What starts here leaves the world — and burns up on re-entry.

University researchers are working with NASA to send fern spores, which are similar to seeds, into outer space on a nanosatellite that will measure how the spores respond to gravity. Future applications of the research could help lessen the toll space travel takes on astronauts’ bodies, such as that experienced on a long-term mission to Mars. 

“If you’re losing muscle and bone that whole time, you might be in bad shape when you get back down,” microbiology professor Stanley Roux said. 

Roux’s research centers on the spore cell of a common tropical fern. As only a single-cell system, the spore responds to gravity by growing in the appropriate direction. 

“Once you know the molecular basis of gravity sensing and responding, then you can control it,” Roux said.

Tony Ricco, project technologist at NASA’s Ames Research Center in California, is a part of a team working to engineer an autonomous satellite — dubbed SporeSat-2 — that will use miniature centrifuges to expose UT-grown fern spores to various levels of g-force while in orbit. 

“We’re going to be flown in something called NASA’s CubeSat Launch Initiative, and that’s a program that basically finds rides into outer space for these small satellites,” Ricco said.

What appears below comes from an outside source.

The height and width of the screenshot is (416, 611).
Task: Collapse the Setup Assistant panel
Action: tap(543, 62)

CubeSat satellites like SporeSat-2, which is only 14 inches long, could be carried into outer space by rockets made by companies such as SpaceX or Orbital. If granted final approval at the end of the year, the SporeSat-2 mission could launch in late 2016 or early 2017.

The experiment will use a device made by engineers at Purdue University and NASA Ames to measure the minimum threshold at which the spores can sense gravity. UT researcher Mari Salmi said the team had to build devices to overcome challenges such as placing individual spores into tiny wells to be measured.

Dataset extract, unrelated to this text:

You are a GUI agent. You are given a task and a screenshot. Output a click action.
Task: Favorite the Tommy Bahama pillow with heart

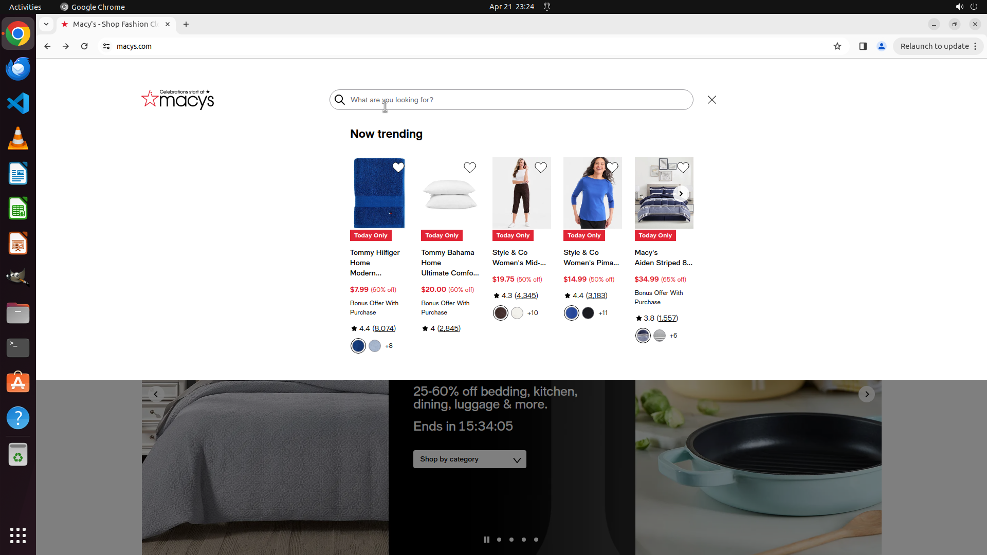click(x=469, y=167)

“It’s like making a basket with a tiny, tiny basketball, and the basket is just a little bigger than the ball, and you can break the basketball really easily,” Salmi said.

Salmi has been involved with the research since an initial experiment on a space shuttle in 1999 which laid the groundwork for future research.

“It’s exciting to have the research keep going and be part of something big like understanding this basic fundamental process and how it applies to all cells,” Salmi said.